This is a walkthrough tutorial on how to get started with building a blog website using Ember-CLI. As we go along, you'll be getting your hands dirty with a real-world scenario of building a multi-page website for the fictitious travel company named Iconic Locations. This article is intended to be less high-level and more hands-on as it is meant to be followed in conjunction with the Ember.js Guides.

Prerequisites: I'm assuming you have already installed Ember-CLI on your machine along with the Chrome Ember Inspector.

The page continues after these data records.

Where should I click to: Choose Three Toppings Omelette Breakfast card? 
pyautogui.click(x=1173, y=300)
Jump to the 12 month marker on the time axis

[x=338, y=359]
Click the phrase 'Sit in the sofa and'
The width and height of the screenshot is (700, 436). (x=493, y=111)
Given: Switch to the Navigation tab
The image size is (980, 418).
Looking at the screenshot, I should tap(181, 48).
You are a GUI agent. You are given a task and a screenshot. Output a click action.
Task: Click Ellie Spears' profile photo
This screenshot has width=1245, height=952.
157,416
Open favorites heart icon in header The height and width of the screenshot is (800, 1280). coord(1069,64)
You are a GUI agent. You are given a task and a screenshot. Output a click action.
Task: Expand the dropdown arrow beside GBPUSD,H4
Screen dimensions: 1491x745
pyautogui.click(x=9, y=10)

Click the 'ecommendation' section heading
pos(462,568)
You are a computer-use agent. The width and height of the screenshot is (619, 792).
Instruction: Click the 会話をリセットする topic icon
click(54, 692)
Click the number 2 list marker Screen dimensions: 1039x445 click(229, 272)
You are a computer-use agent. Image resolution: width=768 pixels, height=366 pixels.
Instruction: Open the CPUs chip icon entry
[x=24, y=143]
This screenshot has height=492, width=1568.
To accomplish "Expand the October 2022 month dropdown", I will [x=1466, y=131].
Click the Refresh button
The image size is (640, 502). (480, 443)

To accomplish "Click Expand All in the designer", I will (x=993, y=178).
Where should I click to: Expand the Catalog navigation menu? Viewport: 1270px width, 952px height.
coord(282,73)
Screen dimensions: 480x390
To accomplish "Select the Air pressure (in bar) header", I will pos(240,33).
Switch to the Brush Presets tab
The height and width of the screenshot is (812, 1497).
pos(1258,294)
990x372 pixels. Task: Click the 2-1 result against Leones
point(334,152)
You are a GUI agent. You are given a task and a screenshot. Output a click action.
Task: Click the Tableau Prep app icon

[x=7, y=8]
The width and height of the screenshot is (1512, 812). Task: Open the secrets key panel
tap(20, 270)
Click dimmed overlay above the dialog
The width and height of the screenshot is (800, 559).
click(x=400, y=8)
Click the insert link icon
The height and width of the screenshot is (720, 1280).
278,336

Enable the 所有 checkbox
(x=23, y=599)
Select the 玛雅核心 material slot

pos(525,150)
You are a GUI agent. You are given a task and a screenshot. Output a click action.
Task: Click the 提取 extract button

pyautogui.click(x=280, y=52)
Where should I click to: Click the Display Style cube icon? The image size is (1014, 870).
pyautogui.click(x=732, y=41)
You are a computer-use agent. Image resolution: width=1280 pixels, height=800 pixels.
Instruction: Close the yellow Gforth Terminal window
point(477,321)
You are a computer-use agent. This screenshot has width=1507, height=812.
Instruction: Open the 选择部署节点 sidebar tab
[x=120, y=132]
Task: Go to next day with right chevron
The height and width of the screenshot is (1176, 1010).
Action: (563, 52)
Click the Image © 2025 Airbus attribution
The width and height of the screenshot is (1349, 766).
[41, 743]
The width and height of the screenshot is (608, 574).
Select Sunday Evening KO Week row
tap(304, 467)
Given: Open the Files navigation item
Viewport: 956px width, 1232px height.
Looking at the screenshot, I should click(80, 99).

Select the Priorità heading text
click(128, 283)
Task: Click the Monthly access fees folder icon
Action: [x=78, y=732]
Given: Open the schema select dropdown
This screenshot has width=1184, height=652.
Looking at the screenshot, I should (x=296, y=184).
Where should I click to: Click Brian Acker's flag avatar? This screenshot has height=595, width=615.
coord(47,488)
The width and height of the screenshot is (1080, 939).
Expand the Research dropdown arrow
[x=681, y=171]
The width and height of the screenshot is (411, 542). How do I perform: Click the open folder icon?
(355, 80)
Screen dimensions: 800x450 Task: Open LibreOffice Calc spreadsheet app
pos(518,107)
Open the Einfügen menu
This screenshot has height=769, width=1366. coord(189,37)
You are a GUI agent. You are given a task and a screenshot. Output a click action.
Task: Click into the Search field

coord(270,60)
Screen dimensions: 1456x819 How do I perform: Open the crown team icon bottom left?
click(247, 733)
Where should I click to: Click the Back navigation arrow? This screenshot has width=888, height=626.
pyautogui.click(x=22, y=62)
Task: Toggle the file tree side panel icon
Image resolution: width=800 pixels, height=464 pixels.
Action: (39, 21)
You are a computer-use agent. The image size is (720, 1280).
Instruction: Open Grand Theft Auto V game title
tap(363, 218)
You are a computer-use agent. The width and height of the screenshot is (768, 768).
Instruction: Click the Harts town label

If you get stuck at any point, feel free to browse my copy of the code at GitHub. For your convenience, I made a branch for each section of this article so you can jump in at any point.

Start at the Finish Line

Before we begin, let's look at a mockup of what we'll be building:

Index page:
Index page

Post page:
Post page

Here's a JSFiddle with the template HTML and CSS we'll be starting with:

What we have here is a blog page template made responsive by Bootstrap. We have an app bar, a header, an article section, and a footer that will have some dynamic controls on it. The process I have in mind here is that we'll start with this mockup and iteratively make parts of it work until we have a fully-working site. This way, we'll always have something to preview to make sure things are still working along the way.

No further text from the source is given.